Winning Derby owner Dennis Diaz's action smacks of killing the golden goose. His horse, Spend a Buck, is eligible for a $2-million bonus if he wins the Jersey Derby in addition to the Derby and the races he's already won at Garden State, the world-renowned Cherry Hill Mile and the ever-popular Garden State Stakes.
The Cherry Hill Mile doesn't get horse racing's names in the news coast to coast. It only gets them in scratch sheets read by guys who are more interested in the horse's post positions than their names, guys to whom Man o' War would have been "the bottom horse." Cherry Hill, Garden State and the Jersey Derby ain't the Triple Crown. As far as I'm concerned they're the triple nothing.
Diaz is 42 years old. The Preakness is 110.
Now, while tradition for tradition's sake is eyewash, a lot of people have put in a lot of years dramatizing, promoting, evangelizing this race in order to capture the attention of the American public for this race and the two surrounding it.
Diaz is like a lot of Johnny-come-latelies in sports. He thinks these things have always been around, that his horse is intrinsically worth the $2.6 million or so he's going to get. He isn't. I hate to tell you what Buffalo Bill would have offered for him. David Harum wouldn't even have swapped for him.
If there isn't any Triple Crown, he is worth what the Central Park bridle path will bring.
Racing is a billion-dollar industry only as long as the little old bettor shows up. Not the hard-core, but the hat-pin brigade, the ones who get interested through the office Derby pool. The Jersey Derby isn't going to do it for these folks. Neither is the Paumonok Handicap, or the Withers or the Lawrence Realization.
Diaz thinks his colt won't like the Pimlico surface, that the Garden State will suit him better. Well, isn't that too bad. What is it, a contest--or an exhibition? A sport? Or a lottery? If racing is a sport, let's treat it as one. If it's a business, let's list it on the Big Board.
Personally, I think Spend a Buck and jockey Angel Cordero "stole" the Kentucky Derby. Even at the shorter Preakness distance, I would never expect him to beat Chief's Crown and Stephan's Odyssey by 5 lengths.
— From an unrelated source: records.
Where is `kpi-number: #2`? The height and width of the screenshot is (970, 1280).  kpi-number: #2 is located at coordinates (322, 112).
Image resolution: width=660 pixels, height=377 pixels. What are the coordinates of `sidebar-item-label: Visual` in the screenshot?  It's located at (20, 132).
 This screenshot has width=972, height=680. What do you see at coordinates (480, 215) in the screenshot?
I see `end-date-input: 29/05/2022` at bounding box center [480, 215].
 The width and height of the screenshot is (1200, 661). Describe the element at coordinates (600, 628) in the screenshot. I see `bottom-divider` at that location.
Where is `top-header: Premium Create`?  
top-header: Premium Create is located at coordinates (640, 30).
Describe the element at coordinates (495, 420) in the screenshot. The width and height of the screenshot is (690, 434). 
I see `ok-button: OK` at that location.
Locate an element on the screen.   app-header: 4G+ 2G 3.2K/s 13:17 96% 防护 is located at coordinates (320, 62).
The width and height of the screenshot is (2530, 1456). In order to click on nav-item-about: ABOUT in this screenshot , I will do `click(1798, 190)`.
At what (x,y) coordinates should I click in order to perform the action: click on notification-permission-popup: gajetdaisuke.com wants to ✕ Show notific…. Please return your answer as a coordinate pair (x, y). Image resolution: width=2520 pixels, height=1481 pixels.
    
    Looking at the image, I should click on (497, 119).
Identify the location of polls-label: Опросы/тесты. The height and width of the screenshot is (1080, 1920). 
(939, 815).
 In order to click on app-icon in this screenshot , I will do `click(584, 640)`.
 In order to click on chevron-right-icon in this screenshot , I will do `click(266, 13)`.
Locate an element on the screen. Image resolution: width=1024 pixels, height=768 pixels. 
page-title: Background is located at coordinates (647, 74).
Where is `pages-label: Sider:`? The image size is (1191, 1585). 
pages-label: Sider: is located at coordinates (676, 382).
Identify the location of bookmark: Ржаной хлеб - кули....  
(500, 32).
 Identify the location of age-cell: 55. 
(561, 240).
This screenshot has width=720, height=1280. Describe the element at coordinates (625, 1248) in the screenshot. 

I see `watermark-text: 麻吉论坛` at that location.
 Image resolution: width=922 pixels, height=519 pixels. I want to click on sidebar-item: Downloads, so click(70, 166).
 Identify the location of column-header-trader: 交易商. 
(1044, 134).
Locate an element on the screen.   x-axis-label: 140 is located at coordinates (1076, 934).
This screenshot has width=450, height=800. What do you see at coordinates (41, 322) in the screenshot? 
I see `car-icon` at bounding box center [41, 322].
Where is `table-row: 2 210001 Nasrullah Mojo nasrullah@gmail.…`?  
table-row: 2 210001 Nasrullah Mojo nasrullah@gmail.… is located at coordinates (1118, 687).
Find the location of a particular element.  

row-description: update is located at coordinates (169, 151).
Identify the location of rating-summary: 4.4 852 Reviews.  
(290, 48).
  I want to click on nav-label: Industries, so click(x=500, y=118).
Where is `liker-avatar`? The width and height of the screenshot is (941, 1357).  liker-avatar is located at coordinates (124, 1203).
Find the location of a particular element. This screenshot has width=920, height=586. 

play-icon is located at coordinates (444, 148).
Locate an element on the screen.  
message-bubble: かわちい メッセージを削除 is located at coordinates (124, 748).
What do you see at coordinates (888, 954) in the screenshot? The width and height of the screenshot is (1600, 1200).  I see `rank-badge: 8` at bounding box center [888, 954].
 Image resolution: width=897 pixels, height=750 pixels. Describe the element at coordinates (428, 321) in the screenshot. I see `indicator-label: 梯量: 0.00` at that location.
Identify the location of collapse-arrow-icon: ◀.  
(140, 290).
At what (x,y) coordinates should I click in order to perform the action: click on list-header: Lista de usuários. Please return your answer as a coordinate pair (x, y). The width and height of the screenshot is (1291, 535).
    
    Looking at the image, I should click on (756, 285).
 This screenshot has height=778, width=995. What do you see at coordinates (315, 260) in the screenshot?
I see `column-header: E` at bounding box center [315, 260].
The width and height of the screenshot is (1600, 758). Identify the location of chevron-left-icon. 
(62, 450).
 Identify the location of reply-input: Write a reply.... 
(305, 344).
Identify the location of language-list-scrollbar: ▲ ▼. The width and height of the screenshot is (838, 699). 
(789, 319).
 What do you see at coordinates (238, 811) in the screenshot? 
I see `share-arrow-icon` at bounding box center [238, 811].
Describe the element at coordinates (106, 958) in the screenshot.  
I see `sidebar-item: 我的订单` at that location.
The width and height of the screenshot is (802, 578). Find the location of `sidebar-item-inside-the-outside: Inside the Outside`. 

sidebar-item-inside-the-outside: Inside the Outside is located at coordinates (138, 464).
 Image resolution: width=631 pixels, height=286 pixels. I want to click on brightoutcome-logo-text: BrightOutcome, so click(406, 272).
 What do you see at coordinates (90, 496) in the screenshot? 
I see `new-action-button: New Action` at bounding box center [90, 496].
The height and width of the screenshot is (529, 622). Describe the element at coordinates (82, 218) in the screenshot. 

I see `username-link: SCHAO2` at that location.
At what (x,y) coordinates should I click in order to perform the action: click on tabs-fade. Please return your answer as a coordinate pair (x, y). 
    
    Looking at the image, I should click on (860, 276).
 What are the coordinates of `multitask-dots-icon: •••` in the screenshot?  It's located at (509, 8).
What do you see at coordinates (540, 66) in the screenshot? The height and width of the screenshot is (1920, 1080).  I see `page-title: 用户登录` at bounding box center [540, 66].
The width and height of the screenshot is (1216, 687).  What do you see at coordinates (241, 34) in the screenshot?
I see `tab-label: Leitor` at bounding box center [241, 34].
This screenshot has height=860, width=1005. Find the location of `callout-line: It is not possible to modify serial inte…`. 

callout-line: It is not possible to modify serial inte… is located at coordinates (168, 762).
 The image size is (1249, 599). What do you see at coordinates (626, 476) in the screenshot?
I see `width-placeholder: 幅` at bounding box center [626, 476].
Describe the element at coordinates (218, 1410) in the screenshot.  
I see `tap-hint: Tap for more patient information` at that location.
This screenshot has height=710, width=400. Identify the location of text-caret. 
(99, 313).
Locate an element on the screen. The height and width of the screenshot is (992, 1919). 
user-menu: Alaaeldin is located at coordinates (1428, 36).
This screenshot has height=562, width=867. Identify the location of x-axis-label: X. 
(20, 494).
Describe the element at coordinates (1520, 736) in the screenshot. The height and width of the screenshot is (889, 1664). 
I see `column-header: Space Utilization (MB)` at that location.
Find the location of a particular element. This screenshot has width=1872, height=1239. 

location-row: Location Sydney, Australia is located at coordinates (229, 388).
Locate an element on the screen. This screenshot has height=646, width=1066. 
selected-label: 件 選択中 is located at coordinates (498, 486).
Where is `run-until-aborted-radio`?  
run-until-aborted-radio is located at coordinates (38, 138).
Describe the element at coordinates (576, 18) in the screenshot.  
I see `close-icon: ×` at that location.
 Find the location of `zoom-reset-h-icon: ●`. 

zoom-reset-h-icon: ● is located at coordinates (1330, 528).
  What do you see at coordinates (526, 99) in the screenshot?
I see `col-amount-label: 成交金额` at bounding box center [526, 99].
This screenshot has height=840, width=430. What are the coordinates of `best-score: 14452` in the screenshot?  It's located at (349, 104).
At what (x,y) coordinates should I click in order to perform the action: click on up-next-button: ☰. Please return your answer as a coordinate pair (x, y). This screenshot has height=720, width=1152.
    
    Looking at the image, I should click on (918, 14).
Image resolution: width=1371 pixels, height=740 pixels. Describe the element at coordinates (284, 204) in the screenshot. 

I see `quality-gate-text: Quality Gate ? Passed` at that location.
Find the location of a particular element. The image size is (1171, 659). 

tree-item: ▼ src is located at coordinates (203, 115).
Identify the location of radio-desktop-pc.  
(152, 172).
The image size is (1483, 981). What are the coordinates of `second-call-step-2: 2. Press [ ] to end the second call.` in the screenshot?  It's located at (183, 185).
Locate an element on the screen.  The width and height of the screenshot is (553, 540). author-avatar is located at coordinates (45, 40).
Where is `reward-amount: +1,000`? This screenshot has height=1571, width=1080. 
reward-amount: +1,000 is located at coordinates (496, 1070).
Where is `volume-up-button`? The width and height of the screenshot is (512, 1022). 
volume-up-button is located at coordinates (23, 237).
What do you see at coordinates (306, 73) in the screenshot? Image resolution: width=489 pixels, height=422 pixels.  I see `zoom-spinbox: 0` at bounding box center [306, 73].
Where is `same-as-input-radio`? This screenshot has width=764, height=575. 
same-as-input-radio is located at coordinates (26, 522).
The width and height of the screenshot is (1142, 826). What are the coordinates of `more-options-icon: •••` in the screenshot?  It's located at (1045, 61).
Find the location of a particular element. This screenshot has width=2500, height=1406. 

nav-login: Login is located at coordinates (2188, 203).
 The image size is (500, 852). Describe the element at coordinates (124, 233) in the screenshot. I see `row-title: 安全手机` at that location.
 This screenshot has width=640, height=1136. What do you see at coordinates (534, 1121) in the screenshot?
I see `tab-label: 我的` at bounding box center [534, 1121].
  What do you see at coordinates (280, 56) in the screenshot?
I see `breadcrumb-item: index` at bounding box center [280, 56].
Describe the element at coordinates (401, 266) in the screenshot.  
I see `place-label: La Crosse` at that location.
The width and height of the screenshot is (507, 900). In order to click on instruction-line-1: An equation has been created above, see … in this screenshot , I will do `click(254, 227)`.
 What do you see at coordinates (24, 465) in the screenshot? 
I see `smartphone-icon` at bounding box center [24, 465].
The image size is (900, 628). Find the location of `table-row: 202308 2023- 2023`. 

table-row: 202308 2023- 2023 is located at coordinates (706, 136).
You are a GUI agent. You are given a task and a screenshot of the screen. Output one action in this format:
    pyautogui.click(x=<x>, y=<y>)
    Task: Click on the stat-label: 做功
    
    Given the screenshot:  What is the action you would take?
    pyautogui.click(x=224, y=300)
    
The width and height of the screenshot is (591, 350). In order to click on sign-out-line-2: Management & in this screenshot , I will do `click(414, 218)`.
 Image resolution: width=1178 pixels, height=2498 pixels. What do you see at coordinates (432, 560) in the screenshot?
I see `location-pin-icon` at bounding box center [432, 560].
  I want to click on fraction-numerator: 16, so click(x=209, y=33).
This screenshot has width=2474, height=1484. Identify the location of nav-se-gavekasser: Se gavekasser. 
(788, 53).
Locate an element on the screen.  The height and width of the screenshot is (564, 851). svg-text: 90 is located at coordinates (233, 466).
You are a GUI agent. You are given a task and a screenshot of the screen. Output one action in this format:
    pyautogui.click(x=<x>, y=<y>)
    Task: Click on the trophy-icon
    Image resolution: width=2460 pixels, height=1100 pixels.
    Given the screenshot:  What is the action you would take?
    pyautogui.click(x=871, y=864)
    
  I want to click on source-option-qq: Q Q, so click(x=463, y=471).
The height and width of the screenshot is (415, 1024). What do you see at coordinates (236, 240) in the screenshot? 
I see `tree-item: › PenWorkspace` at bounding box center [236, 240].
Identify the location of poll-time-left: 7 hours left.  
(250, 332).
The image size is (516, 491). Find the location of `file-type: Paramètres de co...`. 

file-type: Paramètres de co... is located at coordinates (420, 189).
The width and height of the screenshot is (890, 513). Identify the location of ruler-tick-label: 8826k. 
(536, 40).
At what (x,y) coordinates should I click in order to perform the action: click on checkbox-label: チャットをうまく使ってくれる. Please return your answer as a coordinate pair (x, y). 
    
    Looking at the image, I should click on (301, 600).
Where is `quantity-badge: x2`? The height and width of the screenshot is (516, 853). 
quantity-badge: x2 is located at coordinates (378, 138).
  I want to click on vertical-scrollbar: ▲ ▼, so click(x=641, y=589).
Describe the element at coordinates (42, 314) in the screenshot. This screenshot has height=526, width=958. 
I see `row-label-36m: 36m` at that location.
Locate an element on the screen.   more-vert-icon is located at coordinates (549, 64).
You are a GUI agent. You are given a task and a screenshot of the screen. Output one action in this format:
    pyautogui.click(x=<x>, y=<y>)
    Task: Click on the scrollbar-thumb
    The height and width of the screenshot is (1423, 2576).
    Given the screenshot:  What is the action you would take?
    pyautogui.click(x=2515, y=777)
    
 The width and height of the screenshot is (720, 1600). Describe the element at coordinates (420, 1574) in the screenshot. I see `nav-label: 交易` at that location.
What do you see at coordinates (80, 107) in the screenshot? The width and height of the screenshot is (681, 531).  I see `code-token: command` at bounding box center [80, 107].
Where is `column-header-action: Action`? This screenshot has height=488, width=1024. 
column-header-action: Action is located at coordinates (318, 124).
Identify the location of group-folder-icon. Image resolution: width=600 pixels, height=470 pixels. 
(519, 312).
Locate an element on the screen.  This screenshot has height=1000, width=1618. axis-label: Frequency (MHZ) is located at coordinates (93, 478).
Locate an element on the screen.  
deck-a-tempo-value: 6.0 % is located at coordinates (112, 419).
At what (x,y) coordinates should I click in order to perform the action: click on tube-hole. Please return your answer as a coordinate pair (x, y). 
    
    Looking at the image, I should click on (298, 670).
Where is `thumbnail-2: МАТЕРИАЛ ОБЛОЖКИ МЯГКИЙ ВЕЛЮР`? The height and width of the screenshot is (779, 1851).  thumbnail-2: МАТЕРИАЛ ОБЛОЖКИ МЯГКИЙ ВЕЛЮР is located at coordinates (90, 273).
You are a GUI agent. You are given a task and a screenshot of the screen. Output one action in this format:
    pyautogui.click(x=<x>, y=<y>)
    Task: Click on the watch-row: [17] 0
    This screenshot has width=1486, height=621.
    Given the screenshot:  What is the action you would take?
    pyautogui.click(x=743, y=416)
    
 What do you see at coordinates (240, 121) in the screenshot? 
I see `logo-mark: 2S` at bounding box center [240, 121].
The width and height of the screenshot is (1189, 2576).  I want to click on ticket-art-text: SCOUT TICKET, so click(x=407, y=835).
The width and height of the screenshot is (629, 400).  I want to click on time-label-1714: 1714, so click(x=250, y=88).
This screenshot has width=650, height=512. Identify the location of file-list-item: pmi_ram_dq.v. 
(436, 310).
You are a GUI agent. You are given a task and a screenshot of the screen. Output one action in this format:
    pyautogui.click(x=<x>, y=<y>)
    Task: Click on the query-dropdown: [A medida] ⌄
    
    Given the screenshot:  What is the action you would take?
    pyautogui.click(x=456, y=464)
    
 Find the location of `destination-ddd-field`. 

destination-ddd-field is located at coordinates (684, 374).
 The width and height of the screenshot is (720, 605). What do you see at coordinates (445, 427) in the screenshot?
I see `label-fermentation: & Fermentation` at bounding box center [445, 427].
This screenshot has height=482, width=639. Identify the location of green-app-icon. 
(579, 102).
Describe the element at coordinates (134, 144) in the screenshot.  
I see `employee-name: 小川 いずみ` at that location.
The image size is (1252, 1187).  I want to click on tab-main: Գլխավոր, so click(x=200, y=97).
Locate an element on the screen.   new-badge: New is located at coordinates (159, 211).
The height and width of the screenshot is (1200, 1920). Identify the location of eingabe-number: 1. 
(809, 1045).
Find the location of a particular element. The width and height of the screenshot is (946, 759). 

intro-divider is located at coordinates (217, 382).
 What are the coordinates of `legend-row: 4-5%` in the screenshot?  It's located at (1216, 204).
I would not expect him to beat them at all, if you want to know the truth.
But we'll never know, because we're not dealing with a sport here. We're dealing with something as athletic as corporate bonds. Dow-Jones should cover it, not Sports Illustrated.
One thing is sure: Stephen Foster would never write a song about "My Old $2.6-Million Home." Horses would not parade to the post to the strains of "Million Bucks, My Million Bucks."
The Preakness may be the Triple Crown's homely sister but she's still family. No matter how much money she throws around, that other one is just a dance-hall strumpet. The horses in the Jersey Derby should come out to the tune of "The Jersey Bounce." That's what racing is getting.